Book Ibn  Arabi and Modern Thought

Download or read book Ibn Arabi and Modern Thought written by Peter Coates and published by Anqa Publishing. This book was released on 2002 with total page 224 pages. Available in PDF, EPUB and Kindle. Book excerpt: In these global times it is a curious and pertinent fact that the life and writings of Muhyiddin Ibn 'Arabi, which since the 12th century have incalculably influenced the metaphysical structure of much Oriental thought and practice, still remain relatively unknown and undiscussed in the Western theoretical architecture of the twenty-first century. His remarks on causality, time, contingency, necessity, epistemology, ontology, ethics and aesthetics alone would entice even the most wary of modernity's intellectual authorities.
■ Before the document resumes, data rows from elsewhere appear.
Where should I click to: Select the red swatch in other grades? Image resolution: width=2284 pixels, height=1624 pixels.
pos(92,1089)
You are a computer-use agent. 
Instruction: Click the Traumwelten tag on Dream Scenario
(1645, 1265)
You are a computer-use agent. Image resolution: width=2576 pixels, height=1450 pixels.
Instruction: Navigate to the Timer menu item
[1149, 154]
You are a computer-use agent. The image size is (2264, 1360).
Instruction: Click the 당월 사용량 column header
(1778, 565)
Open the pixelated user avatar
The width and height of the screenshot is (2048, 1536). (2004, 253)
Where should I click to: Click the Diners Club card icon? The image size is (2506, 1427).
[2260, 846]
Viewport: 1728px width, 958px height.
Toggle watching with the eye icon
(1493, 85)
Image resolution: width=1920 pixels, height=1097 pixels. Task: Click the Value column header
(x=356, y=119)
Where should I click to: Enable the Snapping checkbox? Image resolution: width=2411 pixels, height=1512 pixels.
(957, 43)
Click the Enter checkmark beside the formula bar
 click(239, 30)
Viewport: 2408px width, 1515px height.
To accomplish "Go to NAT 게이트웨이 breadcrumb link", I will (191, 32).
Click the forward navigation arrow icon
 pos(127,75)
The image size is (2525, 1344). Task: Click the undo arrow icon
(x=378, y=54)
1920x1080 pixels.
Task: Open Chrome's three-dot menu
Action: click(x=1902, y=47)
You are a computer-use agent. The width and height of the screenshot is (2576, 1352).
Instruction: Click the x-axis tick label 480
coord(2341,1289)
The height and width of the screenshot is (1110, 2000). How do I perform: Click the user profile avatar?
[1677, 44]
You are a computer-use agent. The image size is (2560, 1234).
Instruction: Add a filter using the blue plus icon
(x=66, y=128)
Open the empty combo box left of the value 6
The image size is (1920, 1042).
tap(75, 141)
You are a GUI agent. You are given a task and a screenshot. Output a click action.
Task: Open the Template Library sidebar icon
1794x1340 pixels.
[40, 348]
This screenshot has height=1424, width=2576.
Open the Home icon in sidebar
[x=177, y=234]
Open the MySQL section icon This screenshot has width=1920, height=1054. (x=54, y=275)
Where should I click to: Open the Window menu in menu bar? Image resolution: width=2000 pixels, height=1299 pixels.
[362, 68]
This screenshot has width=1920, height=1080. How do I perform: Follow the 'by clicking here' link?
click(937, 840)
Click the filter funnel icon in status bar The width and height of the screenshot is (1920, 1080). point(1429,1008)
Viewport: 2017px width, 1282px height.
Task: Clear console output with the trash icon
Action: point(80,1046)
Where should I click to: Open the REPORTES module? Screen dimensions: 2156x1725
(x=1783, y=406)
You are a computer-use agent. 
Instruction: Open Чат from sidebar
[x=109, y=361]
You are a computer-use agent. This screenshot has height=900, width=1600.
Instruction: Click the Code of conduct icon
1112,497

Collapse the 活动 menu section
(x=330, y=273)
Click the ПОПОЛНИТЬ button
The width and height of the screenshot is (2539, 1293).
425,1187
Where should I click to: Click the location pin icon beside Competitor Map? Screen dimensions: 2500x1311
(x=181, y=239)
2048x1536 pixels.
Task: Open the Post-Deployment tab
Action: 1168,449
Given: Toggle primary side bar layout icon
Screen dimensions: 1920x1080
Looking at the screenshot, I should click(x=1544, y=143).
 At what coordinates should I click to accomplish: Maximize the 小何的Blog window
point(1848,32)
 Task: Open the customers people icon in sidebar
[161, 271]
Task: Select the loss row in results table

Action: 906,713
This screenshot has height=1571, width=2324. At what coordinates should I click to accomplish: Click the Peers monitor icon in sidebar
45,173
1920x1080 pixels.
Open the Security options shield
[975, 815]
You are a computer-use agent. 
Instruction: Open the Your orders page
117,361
This book deals with the findings of just some of these authorities modern philosophy, social science and psychology in an open discourse between the ancient and the modern, the traditional and the scientific, the industrial and the personal. It is an invitation to reconsider some of the central and defining ideas of modernity in the light of Ibn 'Arabi's writings on the Unity of Existence. The book will be of interest to academics and students in psychology, sociology and philosophy, and to readers with an academic and/or personal interest in Ibn 'Arabi.